----- DATA LISTING
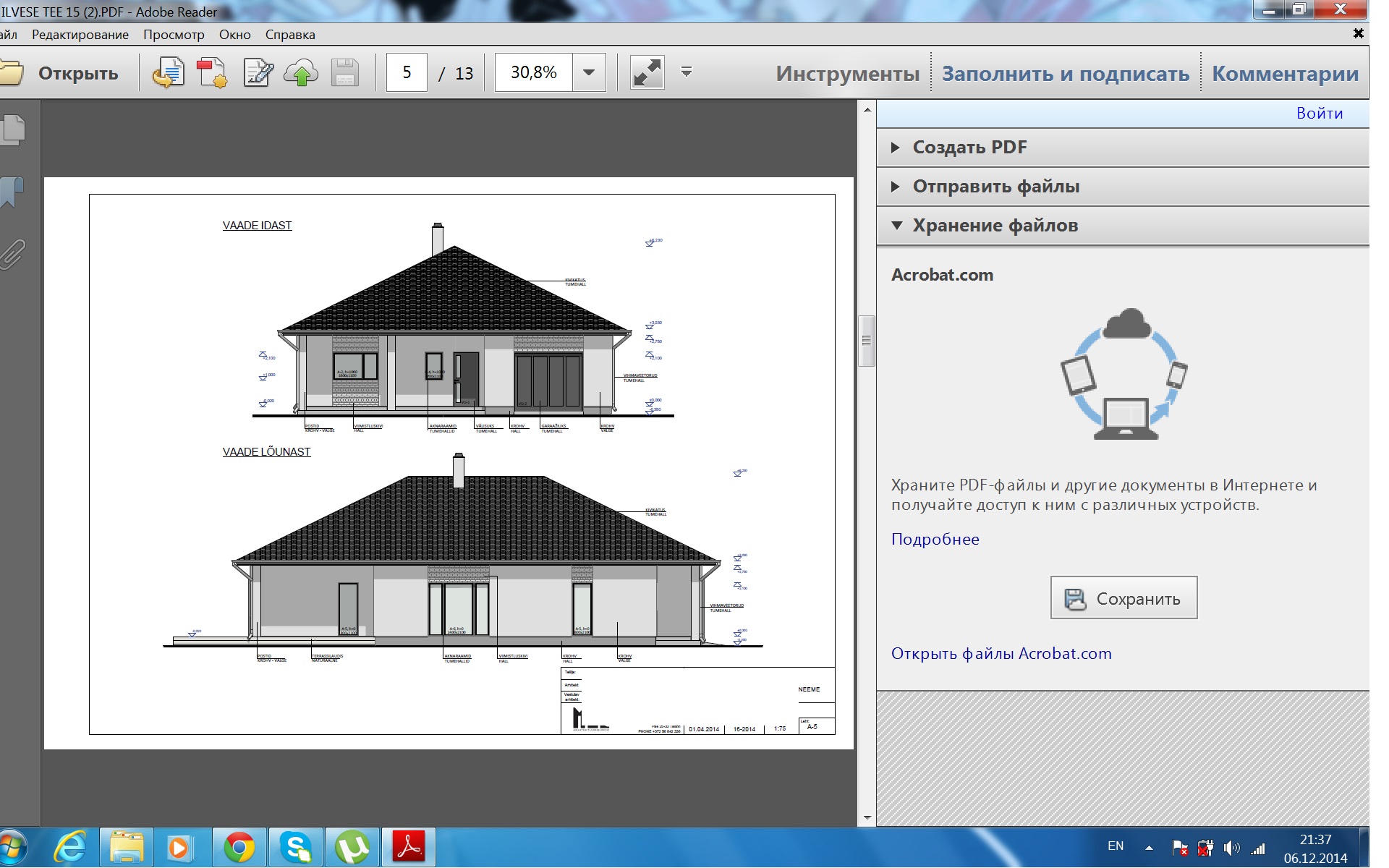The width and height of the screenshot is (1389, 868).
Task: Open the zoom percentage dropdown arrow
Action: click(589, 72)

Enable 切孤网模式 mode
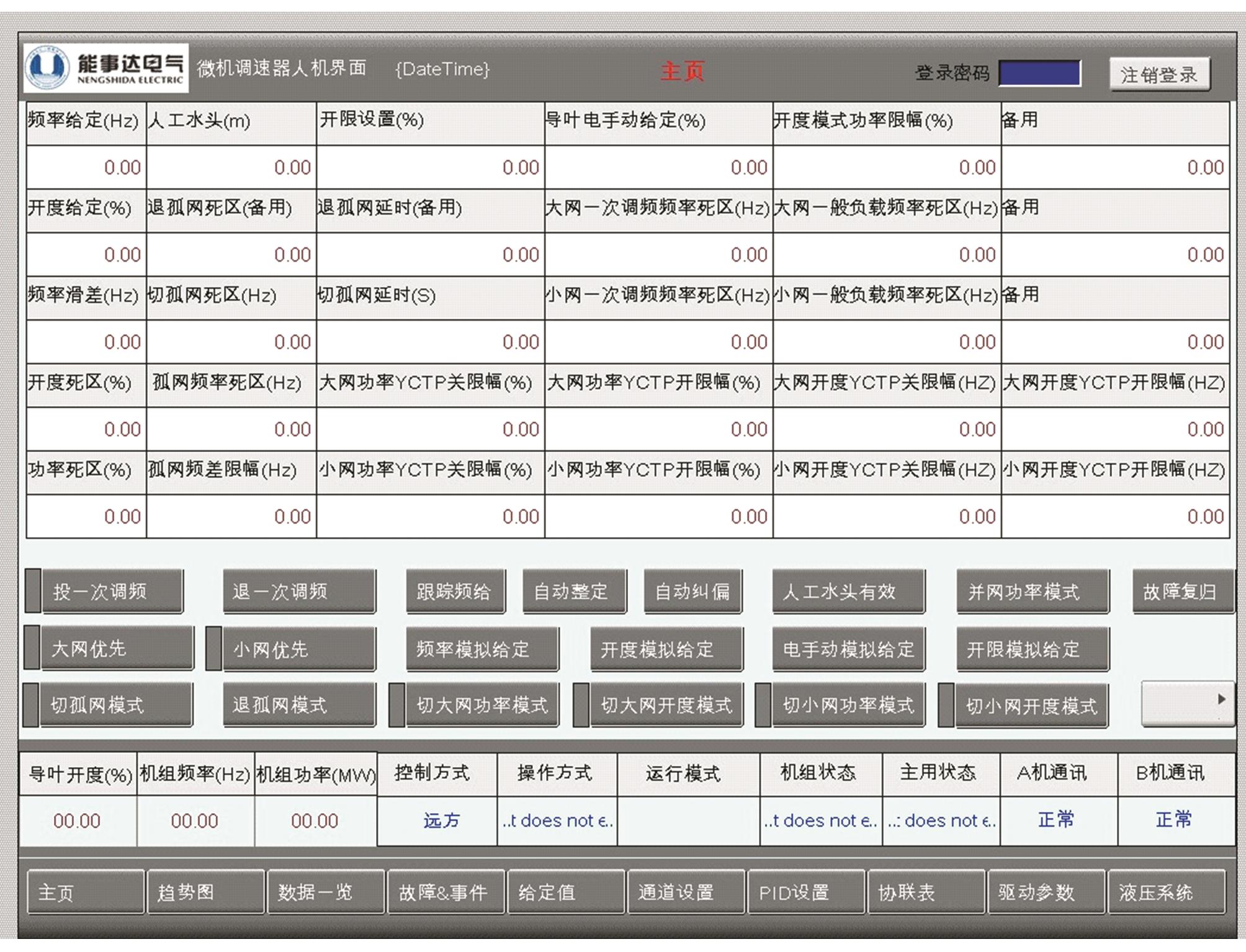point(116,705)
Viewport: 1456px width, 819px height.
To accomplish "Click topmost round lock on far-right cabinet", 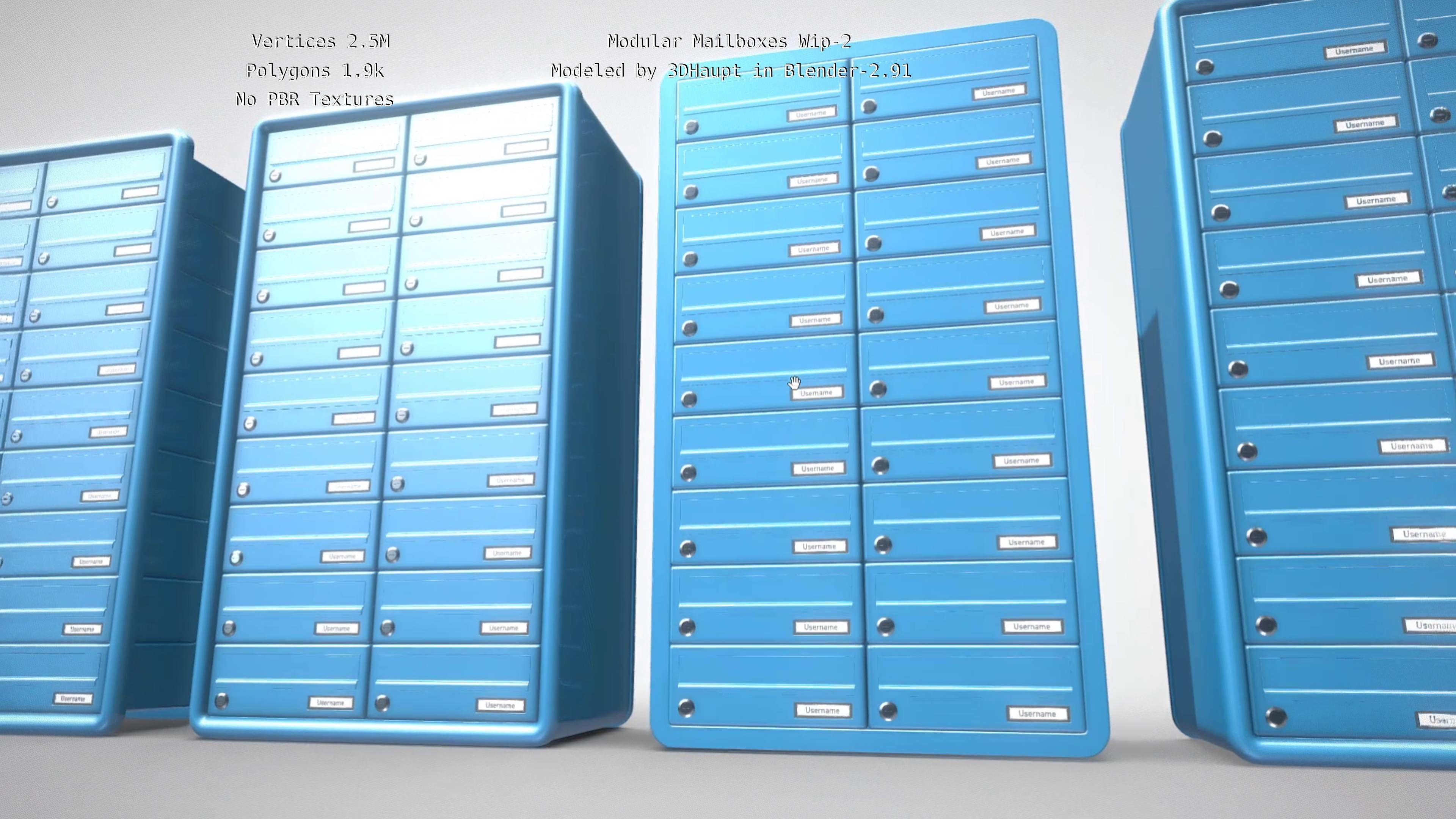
----------
----- DATA LISTING
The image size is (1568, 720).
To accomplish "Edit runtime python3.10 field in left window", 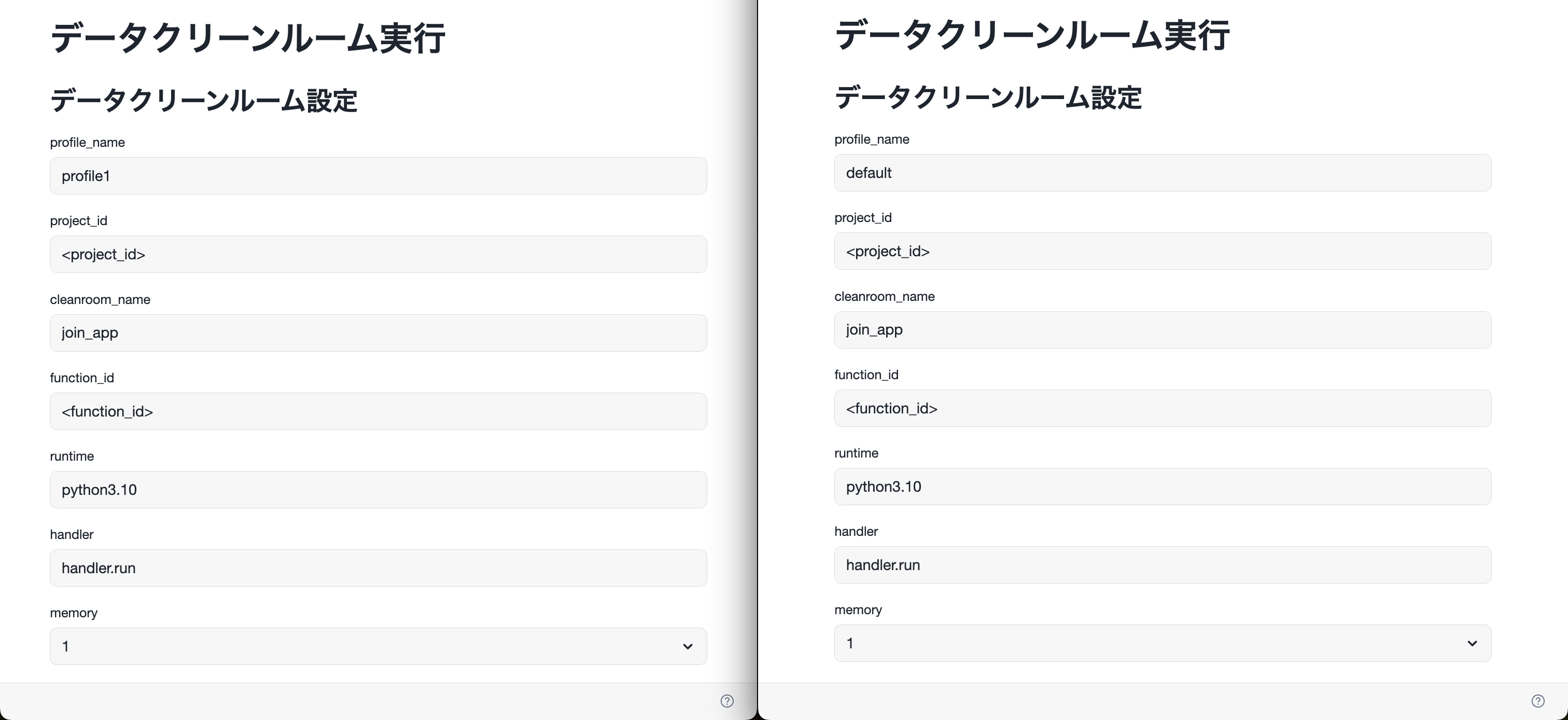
----------
----- DATA LISTING
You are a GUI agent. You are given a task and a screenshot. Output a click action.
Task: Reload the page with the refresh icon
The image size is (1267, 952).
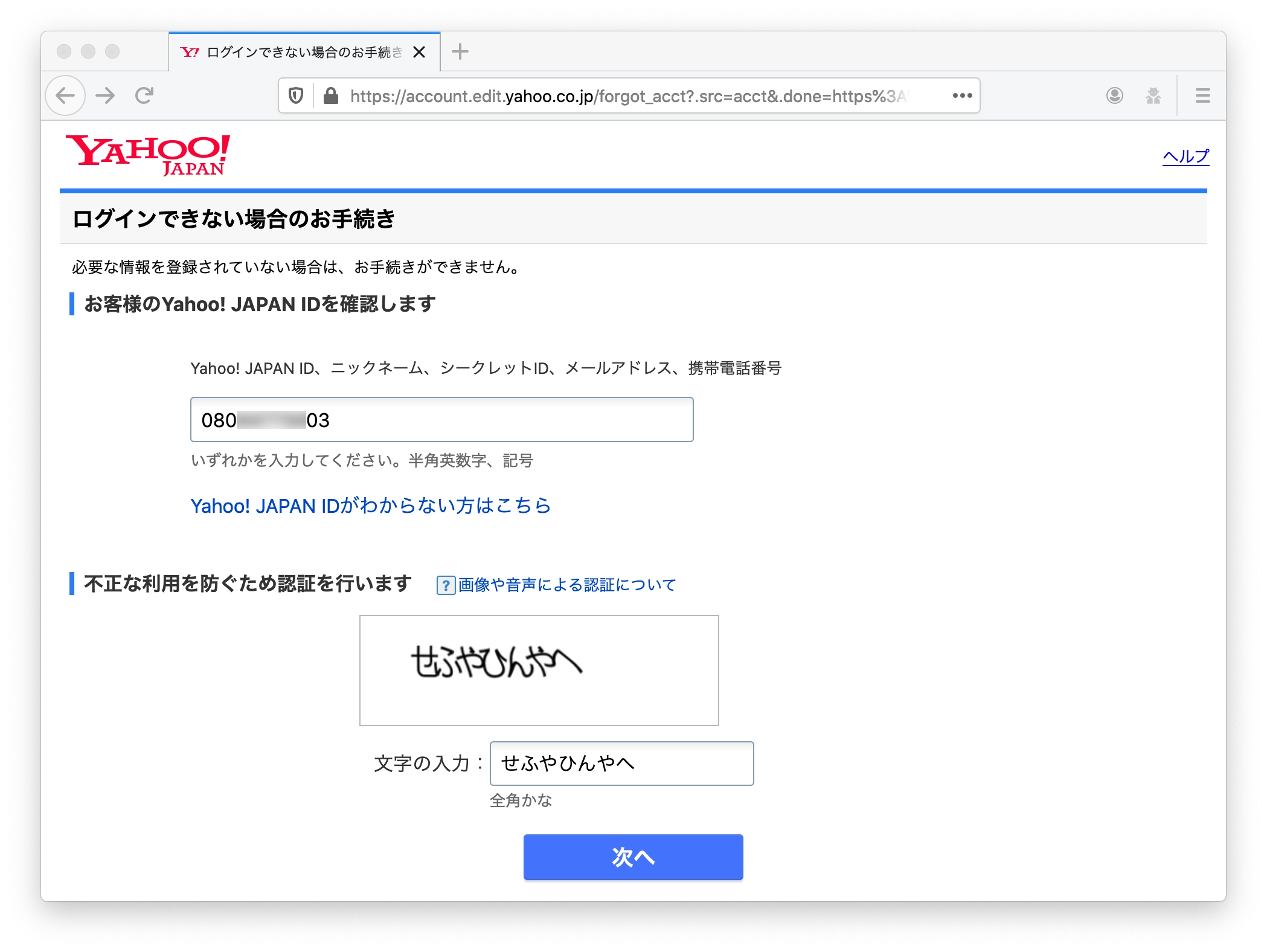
----------
Respond with a single number, namely how many lines of the entries contain the word "size".

## OUTPUT BELOW
2